By Meredith Alexander Kunz, Adobe Research
Creators making videos—for films, trailers, ads, vlogs, or other forms of storytelling—care about engaging their audiences. But they also are interested in what happens after their videos are viewed. Some critical questions are: Will you remember that video tomorrow, or the day after that? Will it leave a lasting impression?
It turns out that these questions have historically been pretty hard to answer because of our inability to measure memorability. Now, Adobe Research scientists are finding new ways to understand what people remember about videos.
Sumit Shekhar, a research scientist based in Bangalore, discovered that there was very little previous work done on video memorability. Some scientists have used fMRI scans—functional magnetic resonance imaging—to study how people remembered videos. But fMRI brain studies are very expensive, require special equipment, and are not available outside of medical research labs. That kind of measurement was not scalable.
Inspired by a conversation with Adobe Research colleague Atanu R Sinha, Shekhar and collaborators—also including Dhruv Singal and Harvineet Singh—identified a new way to measure what people remember in video.

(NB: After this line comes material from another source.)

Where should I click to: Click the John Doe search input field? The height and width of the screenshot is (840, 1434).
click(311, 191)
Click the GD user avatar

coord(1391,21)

“We designed an experiment where we tried to emulate browsing behavior, when you see a stream of video content on social media,” explains Shekhar. “We first showed a series of videos to the user, without sound. The user was given 10 minutes to view 40-second clips.” Some clips were “filler” content—not the target of the memory study— but included to add more imagery to the mix, helping to control for bias.
Researchers then asked the participants questions such as, “Did you see a man juggling, a car turning, or, a boy playing football?” They measured the time taken to answer each question, hypothesizing that the length of reaction time indicated how memorable the content was. If the recall was fast, the scene was deemed more memorable.
Shekhar and team’s key findings? “Nature videos are less memorable than humans and animals,” he says.
“Cats were top—cats were more memorable than a waterfall,” he adds. (So there really is a reason why cat videos dominate the Net.) Human faces were also a big draw. These kinds of results are similar to memorability findings for static images, Shekhar reports.
The team also found that video-specific factors played a role. When a video has motion and dynamics, such as zooming in and out, it is more memorable, for example.
The researchers followed their initial study with an experiment on the relationship of video memorability to how a “video summary”—a shortened version—performs. As you might expect, parts of the video that are more memorable can be used to make a shortened video with a higher degree of impact.
Shekhar points out that memorability is a more sophisticated measurement than a previously used metric for videos and imagery called “interestingness,” which evaluates videos on general terms. Looking at what’s memorable offers a more specific understanding of what will stay with viewers, since memorability is now understood to be a distinct brain response that can be measured across groups of people. (This notion is backed up by recent research in cognitive science and psychology.)
Using memorability as a metric is also a good way for professional ad-creators to pre-test their creative campaigns before they go live, Shekhar says. The international advertising world seems to be catching on, too: Shekhar’s team’s measurement compared favorably to that used in the Cannes Creative Effectiveness Lions, a competition for ads, where the top few ads were tested for how memorable they were.
The Adobe researchers studying video memorability also participate in competitions to predict the memorability of videos. A 2019 competition, the MediaEval Benchmarking Initiative, uses Shekhar’s group’s paper as one of its reference materials.
Shekhar and team plan to continue to pursue the connection between the videos we enjoy watching and how well we remember them afterwards.